インターン制度実施は、日本では昭和二十一年でまだ歴史が浅いわけでありますが、アメリカではすでに五十年の歴史を持っております。もう各国ではこれがたたかれたたかれて、そのインターンの上に専門医が乗るという制度ができてきたわけであります。全国医学部長会議インターン問題小委員会、全国大学病院院長インターン問題委員会では、この昭和四十年八月に厚生大臣に次の要望書を出しております。「卒業後の臨床研修は法的、義務的規則を廃し、」義務づけさせるという規則をやめてしまって、インターン期間、たとえば大学の「医育機関の責任において、道義的、自主的に受けるごとく指導する。卒業後の臨床研修の場所は大学病院又は大学が適当と認めた病院とする。」もしこれが法律に詳しい議員諸氏の公平な目から漏れて、このような申し合わせのような法律で、卒業生が卒業直後の国家試験を受けただけで免許を与えられるとすると、道義的自主的に研修を受けるように指導できない医者があった場合に、その責任をとるのは大学のだれであるのか。学長かあるいは文部大臣か。それについて重大なトラブルが起こることが予測されるのであります。おそらく学部長の中に、私が責任をとるということをあえて言える人は非常に少ないのではないかと私は想像するわけであります。

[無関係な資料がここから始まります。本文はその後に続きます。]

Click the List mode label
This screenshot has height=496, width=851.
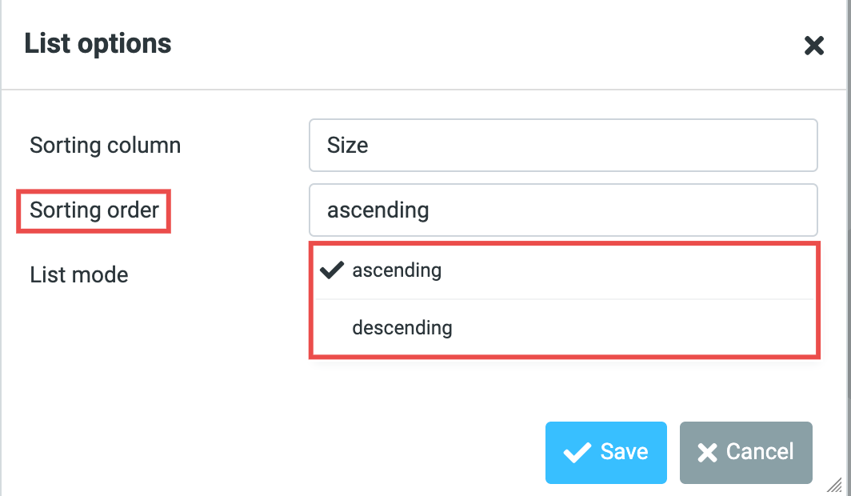(x=78, y=275)
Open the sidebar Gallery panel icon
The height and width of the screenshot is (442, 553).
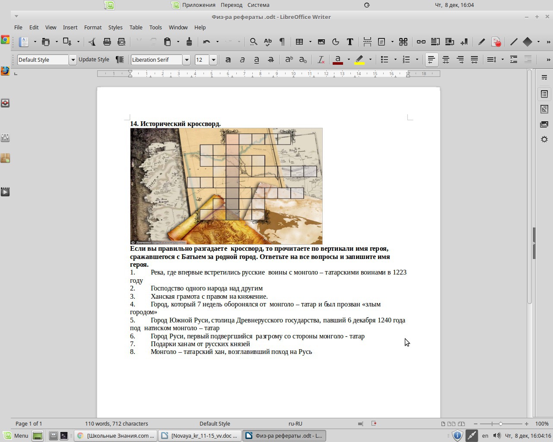[544, 124]
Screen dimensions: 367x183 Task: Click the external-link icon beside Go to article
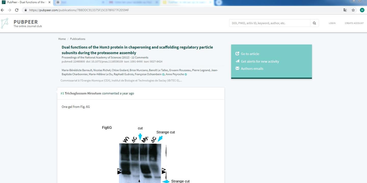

次に、卒業後の臨床研修の場所は「大学病院又は大学が適当と認める病院とする」とこういうふうにありますが、今日までのインターン教育に熱心でなかったグループの中に大学病院の多くがあったということは、これは大学内の方々が御存じで、私たちの同僚がやはり内輪ではそういうことを言っているわけであります。大学病院であっても病院であるからには、伝染病に限らずその病院はその管理上大学外の権威の監督を受けるのが、これは国民医療の側から考えて公平であり、他の民間病院や大学外の官公立病院とともに、査定審議会のようなものでインターン教育を引き受ける資格があるかいなかを査定されるべき筋合いのものであって、大学がただそれをきめてしまうというふうなことは、国民医療の側からはこれは少し筋が違っているのではないかと私は個人的に考えております。そういう意味において、これは厳格にすべての病院が公平に監査されて、それをあえてやろうという病院にのみインターンの修練を委託するというふうなこと——もちろん病院がお金を持ち出さなくてはならないようなことが起こるかもわからないが、次の時代の医者をよりよく教育するために手を上げるようなところに、私はこのインターンの教育をまずそこに向かって、その例を一年でも二年でもやってみろということを提唱したいわけであります。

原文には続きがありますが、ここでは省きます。